Ketamine is a bronchodilator and has pain relieving properties.
• Contraindications: Propofol, egg or soy allergy; etomidate those who are
chronically ill; Ketamine, children and history of schizophrenia
• Side/Adverse Effects: amnesia, respiratory depression, hypotension,
laryngospasm
General Anesthesia: Synthetic Opioids
Example: Fentanyl
• Indications for use: suppressing airway reflexes (intubation), reducing pain
• Contraindications: use of MAOIs
• Side/Adverse Effects: sedation, respiratory depression, euphoria, muscle
rigidity, cardiovascular depression, hypotension, crosses placenta
General Anesthesia: Benzodiazepines
Example: Alprazolam, diazepam, lorazepam, clonazepam
• Indications for use: relieve anxiety, moderate sedation
• Contraindications: glaucoma, hypotension, impaired renal or hepatic function,
pregnancy
• Side/Adverse Effects: vomiting, apnea, delirium, respiratory depression
General Anesthesia: Neuromuscular Blocking Agents
Example: succinylcholine (depolarizing)
• Indications for use: Rapid sequence intubation and short procedures
• Contraindications: hyperkalemia, neuromuscular disorders
• Side/Adverse Effects: hyperkalemia, malignant hyperthermia, prolonged
paralysis
• Education: Give with a sedating medication
Muscle Relaxants: Peripherally Acting
Example: Dantrolene
• Mechanism of action: decreases the muscles’ force of contraction
• Indications for use: spasticity
• Contraindications: liver disease, CCB, CNS depressants
• Side/Adverse Effects: CNS depression, liver toxicity, generalized muscle
weakness
Alpha 2 Adrenergic (Centrally acting muscle relaxants)
Examples: Tizanidine
• Indications for use: reduce spasticity and increase muscle flexibility.

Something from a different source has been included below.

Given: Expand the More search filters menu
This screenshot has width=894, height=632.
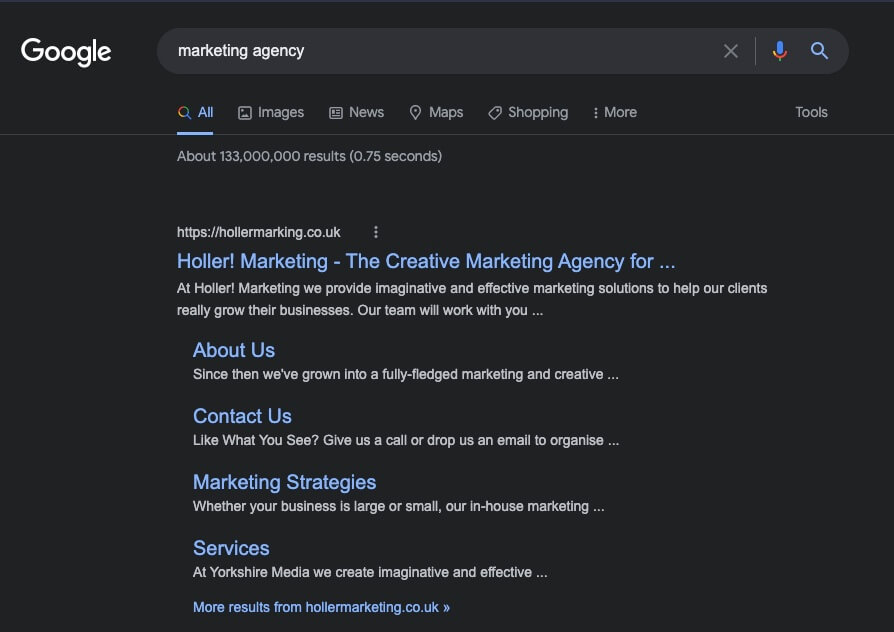Looking at the screenshot, I should (x=615, y=112).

Contraindications: liver impairment
• Side/Adverse Effects: drowsiness, hypotension, sedation, weakness, urinary frequency
Gaba Mimetics (Centrally Acting Muscle Relaxants)
Examples: Baclofen
• Indications for use: reversible spasticity
• Contraindications: MAOI use, mental health history, seizure disorder, prior stroke
• Side/Adverse Effects: Drowsiness, fatigue, muscle weakness
Patient education: stopping medication abruptly, can worsen spasticity in muscle damage.